Selective Dorsal Rhizotomy (SDR)
At present, SDR is the only surgical procedure that can provide permanent reduction of spasticity in CP. In patients with spastic diplegia SDR always reduced spasticity, and recurrences have been rare. Return of spasticity in later years is highly unlikely after its reduction over many years.
In patients with spastic quadriplegia, however, SDR can fail to reduce spasticity. Recurrence of spasticity is relatively common in severely involved nonambulatory patients with spastic quadriplegia. In patients who can walk with an assistive device, the risk for recurrent spasticity is less than in nonambulatory patients, and even if it does recur, it is less severe than before the operation.
Of all the surgical procedures currently performed on patients with cerebral palsy, selective dorsal rhizotomy (SDR) has undergone more thorough scientific scrutiny than any other (including orthopaedic). Accumulated evidence indicates that SDR is an excellent option for selected patients with spastic CP.
Strength: SDR does not cause permanent weakness, however patients will experience transient motor weakness that may last a few weeks to months and it should be remembered that a varying degree of motor weakness is always present in CP. Patients who use a walker and assistance require much longer to resume the level of walking they were capable of before SDR, although after spasticity is reduced it becomes easier for patients to increase strength with therapy and exercise. Adolescents and adults can start treadmill and other types of exercise that were impossible before SDR.
Motor Function: SDR results in improvements in sitting, standing, walking, and balance control in walking. In three randomized studies of changes in gross motor functions after SDR, two of the studies showed improvements and one did not find significant benefits. Typically, improvements in motor function are most noticeable during the first 6 months: after that, improvements are slow but steady. In children, these improvements can continue up to 10 years of age. In adults and adolescents, improvements continue for approximately 2 years after SDR.

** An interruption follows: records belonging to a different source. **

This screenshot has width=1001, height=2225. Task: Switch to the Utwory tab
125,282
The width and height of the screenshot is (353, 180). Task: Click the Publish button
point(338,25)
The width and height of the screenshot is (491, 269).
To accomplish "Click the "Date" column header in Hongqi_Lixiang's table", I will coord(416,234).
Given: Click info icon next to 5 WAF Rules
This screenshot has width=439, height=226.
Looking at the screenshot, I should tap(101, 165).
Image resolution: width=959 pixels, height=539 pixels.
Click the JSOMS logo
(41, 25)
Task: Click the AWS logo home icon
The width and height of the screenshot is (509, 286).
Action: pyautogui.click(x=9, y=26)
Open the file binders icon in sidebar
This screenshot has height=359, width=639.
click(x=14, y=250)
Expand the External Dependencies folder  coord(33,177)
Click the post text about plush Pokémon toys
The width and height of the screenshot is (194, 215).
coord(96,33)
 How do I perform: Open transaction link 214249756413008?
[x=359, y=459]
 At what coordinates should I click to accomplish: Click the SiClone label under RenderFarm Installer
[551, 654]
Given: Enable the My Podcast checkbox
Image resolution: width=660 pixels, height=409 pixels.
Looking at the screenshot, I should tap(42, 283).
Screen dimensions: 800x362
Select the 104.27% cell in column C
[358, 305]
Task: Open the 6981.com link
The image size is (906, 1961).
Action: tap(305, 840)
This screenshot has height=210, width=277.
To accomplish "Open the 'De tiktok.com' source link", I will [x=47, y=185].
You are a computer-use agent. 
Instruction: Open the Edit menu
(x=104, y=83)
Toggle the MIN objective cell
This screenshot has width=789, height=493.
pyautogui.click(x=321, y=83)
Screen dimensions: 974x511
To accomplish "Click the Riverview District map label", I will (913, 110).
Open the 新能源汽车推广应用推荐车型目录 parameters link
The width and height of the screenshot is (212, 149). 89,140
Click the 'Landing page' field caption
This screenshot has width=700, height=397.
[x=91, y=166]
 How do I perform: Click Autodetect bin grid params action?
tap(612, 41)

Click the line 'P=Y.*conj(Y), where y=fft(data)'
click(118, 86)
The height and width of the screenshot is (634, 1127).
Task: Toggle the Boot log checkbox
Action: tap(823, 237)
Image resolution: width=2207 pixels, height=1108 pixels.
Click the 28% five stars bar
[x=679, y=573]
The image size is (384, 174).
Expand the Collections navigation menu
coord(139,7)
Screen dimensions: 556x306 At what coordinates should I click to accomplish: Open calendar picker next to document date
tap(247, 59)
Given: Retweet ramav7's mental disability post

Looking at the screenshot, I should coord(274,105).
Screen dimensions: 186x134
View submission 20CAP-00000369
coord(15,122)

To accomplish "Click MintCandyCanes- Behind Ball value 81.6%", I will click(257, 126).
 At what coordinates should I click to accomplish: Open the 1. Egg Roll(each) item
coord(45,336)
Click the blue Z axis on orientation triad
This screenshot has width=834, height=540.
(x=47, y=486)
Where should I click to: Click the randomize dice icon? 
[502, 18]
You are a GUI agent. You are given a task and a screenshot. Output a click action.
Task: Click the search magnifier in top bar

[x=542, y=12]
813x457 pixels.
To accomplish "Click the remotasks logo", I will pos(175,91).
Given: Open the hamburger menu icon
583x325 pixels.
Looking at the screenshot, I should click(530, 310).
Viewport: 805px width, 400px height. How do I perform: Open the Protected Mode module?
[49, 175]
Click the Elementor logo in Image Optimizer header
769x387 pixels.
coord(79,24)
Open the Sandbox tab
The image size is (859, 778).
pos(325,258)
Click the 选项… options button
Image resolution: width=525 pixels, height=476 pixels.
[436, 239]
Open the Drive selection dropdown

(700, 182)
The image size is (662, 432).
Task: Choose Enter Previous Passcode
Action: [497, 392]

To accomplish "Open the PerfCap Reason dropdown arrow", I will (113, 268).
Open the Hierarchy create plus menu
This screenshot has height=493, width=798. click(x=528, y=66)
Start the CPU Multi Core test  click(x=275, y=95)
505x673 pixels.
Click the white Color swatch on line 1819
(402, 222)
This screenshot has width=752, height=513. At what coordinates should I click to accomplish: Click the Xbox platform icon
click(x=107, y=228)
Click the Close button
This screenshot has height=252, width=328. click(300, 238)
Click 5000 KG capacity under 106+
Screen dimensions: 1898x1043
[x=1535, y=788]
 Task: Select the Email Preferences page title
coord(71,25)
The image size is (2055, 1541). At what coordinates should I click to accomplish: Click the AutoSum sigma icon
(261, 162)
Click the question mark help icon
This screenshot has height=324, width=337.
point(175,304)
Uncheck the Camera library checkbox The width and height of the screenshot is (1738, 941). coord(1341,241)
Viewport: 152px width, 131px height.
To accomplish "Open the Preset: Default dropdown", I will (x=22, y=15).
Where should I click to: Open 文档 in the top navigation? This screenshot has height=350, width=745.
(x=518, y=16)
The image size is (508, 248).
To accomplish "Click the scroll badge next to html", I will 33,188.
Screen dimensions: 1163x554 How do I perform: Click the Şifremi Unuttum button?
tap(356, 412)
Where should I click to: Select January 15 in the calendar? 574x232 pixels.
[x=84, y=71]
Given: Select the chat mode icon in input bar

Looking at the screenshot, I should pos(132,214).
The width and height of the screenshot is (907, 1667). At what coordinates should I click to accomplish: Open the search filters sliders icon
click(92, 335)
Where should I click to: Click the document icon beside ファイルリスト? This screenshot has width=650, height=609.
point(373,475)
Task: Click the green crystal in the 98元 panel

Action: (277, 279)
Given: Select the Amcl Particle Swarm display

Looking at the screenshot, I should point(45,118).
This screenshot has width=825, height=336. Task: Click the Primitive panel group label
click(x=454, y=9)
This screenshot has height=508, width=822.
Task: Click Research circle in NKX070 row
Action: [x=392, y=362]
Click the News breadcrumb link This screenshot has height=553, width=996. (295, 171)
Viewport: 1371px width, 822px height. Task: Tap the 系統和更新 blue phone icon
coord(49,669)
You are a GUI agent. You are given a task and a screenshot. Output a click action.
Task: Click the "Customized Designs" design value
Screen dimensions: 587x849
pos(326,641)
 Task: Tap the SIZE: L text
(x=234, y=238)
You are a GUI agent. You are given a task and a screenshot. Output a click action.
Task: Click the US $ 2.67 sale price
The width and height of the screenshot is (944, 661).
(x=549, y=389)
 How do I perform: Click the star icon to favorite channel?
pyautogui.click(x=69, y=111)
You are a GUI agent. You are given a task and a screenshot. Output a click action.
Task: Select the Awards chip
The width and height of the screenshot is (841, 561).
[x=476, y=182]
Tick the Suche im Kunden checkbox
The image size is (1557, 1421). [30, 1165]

Deformities: Patients with CP almost invariably have some deformities in the lower extremities. Common deformities are hip subluxation, hamstring and heel cord contractures, foot deformities, and in-toeing. These deformities can be improved by SDR. Hip subluxation can progress if left untreated. However, some children under 5 years of age who have poorly developed hip joints do show progression of hip subluxation regardless of treatment. SDR reduces the severity of hamstring and heel cord contractures. It is common to see improvements in in-toeing gait and in other abnormal gait patterns after SDR. Also, the lack of spasticity makes it easy to stretch the tight muscles. Early SDR, at 2-4 years of age, can prevent the development of deformities.
Orthopaedic Surgery: Early SDR may reduce the rate of subsequent orthopaedic procedures. It is important to remember that deformities are due not only to spasticity but also to motor impairment and consequent limited muscle stretching in daily activities. Therefore, many patients will still require follow-up with orthopaedic surgeons after SDR.
Upper Extremity Functions: SDR is performed to improve the lower extremity functions, but it can also improve the gross range of motion of the upper extremities. It does not improve fine motor skills. The upper extremity improvements are seen in children with relatively severe quadriplegic CP. If the upper extremity involvement is mild, SDR will not result in noticeable improvements.
Potty Training: Spastic CP can be associated with small bladder capacity and also with difficulties in sitting, which can delay potty training in young children. Children may complete potty training soon after SDR.
Cognitive Improvements: Some children have shown marked changes in cognitive functions after SDR, and studies have found significant increase in the speed of visual recognition.
Speech Improvement: SDR can be followed by significant improvements of speech. This may be attributed to improved sitting posture, reduced distraction by spasticity, and improved cognitive functions. However, it is difficult to predict which patients will show speech improvements.